» SOURCE TEXT:
The TechnoCore built the Farcaster network and Fatline transmitters using the same principle, 'The Void Which Binds'. While the TechnoCore saw this as a Planck-dimension of huge energy with fantastic potential, Aenea revealed 'The Void Which Binds' to be an essential part of the universe, literally, the domain of love as a force. In investigating 'The Void Which Binds' , the TechnoCore also found lifeforms there, of such level of advancement that the AIs were frightened.  Experiments carried out on the Void led to the development of the Fatline and the Farcaster network, both of which allowed travel through the Void but which were also were destructive to it.

The AI TechnoCore had deliberately dropped a black hole into Earth's core in their attempt to destroy humanity, but when they came across the entities in 'The Void Which Binds', they stopped this plan.  Instead, the Earth was moved to another Galaxy by the lifeforms residing in the Void.  The TechnoCore's terror at seeing this power led them to give the Farcasters to humanity.  As always, the TechnoCore had an ulterior motive. When an individual walked through a Farcaster portal, they passed through 'The Void Which Binds' , a timeless place where the TechnoCore could 'plug in' the person's brain into their vast neural net, focused on the problem of creating their UI (Ultimate Intelligence) — a being capable of dealing with the so-called 'Lions and Tigers and Bears' that resided within the Void.

When Meina Gladstone ordered the destruction of the Farcaster network, the TechnoCore's insidious plans were only halted temporarily. They struck an alliance with the Roman Catholic Church, giving their cruciform symbiotes to the body that would become the Pax and offering immortality to anyone who accepted the Pax. Aenea carried a virus in her body, which when she infected someone, would destroy the cruciform (which was revealed by Aenea to be another misuse of the Void Which Binds).

Notable Farcasters
The Grand Concourse
The Grand Concourse was a series of shopping streets on many worlds connected by Farcaster into the appearance of a single street.
The River Tethys
The River Tethys was gifted to the Hegemony of Man by the TechnoCore.  Every planet in the WorldWeb (and some who weren't, as was discovered by Aenea) had a section of a river connected by Farcaster to rivers on other worlds.  The Tethys was used for sightseeing and tourism mainly with some trade.  
Martin Silenus' House
Martin Silenus' House was a house that physically resided on multiple worlds of the WorldWeb, much as the houses of many famous or rich personalities of the Hegemony of Man used to do.  It was a huge expense and illustrated his rise to fame and fortune and, eventually his fall back to obscurity.  The notable features included windows to most of the best views of the web and a bathroom that consisted of an open raft in the middle of a waterworld.

» TASK PROMPT: Translate this sentence from the text on the Farcaster network into French: "The Grand Concourse was a series of shopping streets on many worlds connected by Farcaster into the appearance of a single street."

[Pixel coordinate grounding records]
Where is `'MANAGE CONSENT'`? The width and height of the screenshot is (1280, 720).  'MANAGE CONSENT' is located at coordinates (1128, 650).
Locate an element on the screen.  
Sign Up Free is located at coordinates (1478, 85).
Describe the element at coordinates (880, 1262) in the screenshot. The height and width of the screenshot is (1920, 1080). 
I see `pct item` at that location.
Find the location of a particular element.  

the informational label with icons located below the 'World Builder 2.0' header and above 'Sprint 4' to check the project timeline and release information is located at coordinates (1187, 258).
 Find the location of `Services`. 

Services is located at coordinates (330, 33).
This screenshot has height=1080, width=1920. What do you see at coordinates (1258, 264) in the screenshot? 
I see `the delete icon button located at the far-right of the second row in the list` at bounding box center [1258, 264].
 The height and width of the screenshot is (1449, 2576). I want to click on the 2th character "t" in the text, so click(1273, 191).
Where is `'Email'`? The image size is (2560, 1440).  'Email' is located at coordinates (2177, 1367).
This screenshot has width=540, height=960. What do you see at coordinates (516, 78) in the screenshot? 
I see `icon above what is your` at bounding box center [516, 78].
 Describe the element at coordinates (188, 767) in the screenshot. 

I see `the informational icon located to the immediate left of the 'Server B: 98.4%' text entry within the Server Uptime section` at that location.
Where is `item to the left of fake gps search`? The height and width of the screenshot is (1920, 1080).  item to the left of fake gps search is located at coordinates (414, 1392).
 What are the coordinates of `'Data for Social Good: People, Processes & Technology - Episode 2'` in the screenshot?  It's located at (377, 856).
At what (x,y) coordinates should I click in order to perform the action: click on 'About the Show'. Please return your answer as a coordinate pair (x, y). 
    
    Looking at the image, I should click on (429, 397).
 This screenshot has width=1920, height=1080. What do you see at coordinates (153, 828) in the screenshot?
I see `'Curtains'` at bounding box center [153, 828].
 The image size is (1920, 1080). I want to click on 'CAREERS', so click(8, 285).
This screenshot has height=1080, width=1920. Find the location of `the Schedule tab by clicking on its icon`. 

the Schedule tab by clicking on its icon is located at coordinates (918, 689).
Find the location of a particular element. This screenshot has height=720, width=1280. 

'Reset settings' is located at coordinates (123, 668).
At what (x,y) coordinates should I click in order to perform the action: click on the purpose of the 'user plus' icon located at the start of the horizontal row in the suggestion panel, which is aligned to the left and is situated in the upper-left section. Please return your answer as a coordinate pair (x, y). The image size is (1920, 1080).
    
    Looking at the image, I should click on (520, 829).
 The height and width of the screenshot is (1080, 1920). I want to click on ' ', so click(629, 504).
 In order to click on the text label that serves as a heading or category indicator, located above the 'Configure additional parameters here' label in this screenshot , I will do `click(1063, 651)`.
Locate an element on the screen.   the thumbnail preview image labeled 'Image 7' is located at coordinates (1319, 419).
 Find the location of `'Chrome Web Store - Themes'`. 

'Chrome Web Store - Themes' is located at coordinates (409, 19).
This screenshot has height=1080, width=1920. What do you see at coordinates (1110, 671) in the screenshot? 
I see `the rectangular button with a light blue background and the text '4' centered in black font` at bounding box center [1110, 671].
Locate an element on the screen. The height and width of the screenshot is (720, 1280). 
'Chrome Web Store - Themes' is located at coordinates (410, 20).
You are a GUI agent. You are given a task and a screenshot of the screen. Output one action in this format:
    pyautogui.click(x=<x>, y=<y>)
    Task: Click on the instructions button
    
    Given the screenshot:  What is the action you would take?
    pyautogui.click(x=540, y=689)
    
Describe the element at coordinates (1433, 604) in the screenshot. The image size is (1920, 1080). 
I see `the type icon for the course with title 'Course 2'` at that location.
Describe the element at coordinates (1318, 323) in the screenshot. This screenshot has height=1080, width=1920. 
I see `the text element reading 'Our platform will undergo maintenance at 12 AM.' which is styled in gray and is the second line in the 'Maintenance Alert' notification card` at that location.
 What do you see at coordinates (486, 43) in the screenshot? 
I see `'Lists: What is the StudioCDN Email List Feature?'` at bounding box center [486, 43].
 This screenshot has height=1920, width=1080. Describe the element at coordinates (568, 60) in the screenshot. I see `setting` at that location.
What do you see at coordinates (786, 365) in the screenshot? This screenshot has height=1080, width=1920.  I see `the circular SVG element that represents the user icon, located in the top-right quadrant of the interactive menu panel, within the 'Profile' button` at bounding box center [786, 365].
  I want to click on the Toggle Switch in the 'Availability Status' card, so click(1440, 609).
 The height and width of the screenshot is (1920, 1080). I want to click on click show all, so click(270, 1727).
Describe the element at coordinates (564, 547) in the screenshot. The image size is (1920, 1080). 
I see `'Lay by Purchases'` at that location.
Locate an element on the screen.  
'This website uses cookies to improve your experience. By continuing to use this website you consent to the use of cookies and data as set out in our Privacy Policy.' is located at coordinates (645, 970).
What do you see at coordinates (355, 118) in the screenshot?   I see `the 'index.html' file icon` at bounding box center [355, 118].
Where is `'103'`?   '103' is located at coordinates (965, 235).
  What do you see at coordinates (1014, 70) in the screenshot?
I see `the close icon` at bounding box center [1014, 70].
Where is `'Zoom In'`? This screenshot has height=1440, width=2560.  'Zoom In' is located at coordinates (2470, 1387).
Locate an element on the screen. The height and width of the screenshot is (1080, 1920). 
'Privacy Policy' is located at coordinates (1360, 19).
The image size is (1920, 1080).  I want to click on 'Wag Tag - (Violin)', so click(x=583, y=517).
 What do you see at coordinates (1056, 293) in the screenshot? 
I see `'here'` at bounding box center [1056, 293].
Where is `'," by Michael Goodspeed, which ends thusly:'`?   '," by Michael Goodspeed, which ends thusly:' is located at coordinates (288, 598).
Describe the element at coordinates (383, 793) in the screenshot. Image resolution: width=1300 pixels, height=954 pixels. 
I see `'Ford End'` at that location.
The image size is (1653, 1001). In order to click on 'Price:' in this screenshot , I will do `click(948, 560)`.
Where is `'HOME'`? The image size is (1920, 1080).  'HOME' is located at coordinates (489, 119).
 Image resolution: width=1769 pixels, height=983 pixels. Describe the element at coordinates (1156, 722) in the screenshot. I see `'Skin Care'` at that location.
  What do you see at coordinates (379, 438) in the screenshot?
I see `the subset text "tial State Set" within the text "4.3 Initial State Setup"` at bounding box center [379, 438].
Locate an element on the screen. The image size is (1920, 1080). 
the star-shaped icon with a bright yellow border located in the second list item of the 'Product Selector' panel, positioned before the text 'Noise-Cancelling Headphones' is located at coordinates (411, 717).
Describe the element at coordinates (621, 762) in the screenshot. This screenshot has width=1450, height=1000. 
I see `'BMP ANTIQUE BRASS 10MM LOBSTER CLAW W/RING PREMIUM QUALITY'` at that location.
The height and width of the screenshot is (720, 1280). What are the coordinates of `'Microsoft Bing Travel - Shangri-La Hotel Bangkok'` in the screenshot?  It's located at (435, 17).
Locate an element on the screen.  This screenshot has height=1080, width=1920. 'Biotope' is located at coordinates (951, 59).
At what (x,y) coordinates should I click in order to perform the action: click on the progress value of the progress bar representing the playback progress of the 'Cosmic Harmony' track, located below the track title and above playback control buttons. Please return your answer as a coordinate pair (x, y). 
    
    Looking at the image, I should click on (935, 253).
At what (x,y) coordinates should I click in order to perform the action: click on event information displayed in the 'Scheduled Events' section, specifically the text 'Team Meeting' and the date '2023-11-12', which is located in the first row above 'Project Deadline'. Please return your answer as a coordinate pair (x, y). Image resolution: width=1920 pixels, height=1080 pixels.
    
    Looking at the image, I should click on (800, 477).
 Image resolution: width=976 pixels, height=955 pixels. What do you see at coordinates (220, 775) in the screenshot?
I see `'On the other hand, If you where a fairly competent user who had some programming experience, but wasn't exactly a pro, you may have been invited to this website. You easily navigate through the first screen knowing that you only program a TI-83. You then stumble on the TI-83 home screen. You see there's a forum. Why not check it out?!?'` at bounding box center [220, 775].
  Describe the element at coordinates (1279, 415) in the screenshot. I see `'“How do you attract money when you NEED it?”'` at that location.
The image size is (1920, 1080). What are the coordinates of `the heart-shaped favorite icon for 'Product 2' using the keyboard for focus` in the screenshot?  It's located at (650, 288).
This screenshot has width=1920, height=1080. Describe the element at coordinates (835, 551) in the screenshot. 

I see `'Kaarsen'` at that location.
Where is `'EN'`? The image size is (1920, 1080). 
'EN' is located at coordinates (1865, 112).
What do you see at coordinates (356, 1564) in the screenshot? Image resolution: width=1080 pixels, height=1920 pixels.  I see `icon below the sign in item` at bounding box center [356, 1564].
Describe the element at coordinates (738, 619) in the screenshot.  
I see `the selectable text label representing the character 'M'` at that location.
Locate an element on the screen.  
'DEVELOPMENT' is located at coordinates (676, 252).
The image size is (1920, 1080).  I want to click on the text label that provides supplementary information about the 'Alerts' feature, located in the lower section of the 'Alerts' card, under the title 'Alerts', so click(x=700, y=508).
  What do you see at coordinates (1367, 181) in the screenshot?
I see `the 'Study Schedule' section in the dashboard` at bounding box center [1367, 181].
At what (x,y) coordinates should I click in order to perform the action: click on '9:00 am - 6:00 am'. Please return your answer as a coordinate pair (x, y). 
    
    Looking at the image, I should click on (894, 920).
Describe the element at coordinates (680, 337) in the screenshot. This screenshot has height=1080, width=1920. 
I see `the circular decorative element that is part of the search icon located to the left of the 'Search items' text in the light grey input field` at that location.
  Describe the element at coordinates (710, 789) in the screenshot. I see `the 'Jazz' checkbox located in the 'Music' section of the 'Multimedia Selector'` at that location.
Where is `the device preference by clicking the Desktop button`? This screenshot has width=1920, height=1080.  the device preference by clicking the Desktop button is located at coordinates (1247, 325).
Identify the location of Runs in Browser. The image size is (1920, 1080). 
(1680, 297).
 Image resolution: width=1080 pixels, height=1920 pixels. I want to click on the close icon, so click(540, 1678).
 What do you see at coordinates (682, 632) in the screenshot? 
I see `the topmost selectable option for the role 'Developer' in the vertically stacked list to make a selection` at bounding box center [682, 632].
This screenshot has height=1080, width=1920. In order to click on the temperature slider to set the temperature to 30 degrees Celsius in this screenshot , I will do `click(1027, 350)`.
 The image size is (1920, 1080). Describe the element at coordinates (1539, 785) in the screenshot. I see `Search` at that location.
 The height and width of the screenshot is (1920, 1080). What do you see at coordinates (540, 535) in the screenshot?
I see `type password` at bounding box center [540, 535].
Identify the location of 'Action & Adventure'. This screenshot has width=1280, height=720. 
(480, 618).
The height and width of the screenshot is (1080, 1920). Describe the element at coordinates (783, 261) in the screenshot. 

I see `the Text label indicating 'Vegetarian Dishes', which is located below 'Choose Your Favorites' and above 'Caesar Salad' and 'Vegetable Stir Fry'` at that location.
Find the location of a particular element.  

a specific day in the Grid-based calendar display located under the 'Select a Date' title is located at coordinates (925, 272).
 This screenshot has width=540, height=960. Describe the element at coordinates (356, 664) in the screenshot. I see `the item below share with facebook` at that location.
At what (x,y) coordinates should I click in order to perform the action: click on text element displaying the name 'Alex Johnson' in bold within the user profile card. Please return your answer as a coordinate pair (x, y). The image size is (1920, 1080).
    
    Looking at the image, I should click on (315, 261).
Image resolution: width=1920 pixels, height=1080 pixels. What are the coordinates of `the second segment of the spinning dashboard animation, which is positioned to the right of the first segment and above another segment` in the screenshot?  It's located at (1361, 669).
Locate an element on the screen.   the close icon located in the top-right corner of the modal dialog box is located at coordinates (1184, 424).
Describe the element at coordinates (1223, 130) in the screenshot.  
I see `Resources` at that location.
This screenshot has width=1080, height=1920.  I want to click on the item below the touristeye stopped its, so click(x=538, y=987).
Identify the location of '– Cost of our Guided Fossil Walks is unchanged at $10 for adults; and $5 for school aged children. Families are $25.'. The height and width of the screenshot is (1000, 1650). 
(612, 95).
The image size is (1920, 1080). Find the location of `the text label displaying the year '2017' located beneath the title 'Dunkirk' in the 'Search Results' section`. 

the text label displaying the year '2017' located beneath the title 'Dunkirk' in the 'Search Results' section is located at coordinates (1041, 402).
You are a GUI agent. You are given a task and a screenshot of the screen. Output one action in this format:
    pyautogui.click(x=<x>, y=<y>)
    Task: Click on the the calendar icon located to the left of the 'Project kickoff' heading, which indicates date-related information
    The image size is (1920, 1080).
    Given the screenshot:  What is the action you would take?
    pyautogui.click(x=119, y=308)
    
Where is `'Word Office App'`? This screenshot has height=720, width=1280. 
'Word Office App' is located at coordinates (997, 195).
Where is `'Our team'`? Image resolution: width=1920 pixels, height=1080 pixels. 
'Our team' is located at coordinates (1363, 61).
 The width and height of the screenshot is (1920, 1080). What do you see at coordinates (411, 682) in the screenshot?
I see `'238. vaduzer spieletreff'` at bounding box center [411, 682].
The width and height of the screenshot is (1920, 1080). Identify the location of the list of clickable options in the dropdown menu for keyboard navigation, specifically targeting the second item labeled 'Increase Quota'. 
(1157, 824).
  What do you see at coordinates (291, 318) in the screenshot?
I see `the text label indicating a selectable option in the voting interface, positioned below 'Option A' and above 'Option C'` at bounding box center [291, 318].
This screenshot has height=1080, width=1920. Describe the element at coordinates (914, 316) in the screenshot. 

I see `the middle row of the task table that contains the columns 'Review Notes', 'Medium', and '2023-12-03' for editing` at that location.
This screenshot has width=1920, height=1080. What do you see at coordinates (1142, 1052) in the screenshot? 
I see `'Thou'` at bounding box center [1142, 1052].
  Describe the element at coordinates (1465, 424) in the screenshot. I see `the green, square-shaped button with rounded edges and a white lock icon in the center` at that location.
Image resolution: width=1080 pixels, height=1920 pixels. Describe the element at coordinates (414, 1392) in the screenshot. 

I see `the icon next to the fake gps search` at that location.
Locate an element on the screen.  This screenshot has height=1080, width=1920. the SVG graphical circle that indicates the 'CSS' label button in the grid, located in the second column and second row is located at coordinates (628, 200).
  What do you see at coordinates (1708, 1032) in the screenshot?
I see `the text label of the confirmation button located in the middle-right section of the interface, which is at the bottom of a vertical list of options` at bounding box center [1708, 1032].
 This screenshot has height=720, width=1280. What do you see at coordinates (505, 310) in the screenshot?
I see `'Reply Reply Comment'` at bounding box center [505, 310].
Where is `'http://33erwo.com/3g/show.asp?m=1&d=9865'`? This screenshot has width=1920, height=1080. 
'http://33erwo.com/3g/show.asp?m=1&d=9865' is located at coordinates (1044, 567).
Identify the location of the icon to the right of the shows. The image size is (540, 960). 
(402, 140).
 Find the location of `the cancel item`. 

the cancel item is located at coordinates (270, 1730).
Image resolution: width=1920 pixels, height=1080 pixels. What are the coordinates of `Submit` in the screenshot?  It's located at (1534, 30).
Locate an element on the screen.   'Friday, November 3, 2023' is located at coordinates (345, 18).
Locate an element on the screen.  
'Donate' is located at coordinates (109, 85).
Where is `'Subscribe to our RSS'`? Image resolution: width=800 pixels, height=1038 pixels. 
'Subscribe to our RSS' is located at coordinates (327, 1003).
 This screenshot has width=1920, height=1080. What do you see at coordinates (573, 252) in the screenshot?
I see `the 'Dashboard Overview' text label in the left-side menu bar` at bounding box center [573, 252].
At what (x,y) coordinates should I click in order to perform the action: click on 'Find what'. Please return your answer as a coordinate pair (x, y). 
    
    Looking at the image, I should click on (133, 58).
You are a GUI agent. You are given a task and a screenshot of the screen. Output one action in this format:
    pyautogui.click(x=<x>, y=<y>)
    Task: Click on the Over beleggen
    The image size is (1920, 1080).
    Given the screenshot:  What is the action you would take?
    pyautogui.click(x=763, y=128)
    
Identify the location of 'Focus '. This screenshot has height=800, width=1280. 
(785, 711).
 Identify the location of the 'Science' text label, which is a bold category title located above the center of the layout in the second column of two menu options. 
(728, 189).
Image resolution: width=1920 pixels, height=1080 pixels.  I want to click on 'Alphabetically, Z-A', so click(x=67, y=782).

» EXERCISE SOLUTION: Le Grand Concourse était une série de rues commerçantes situées sur de nombreux mondes, reliées par Farcaster de manière à donner l'apparence d'une seule rue.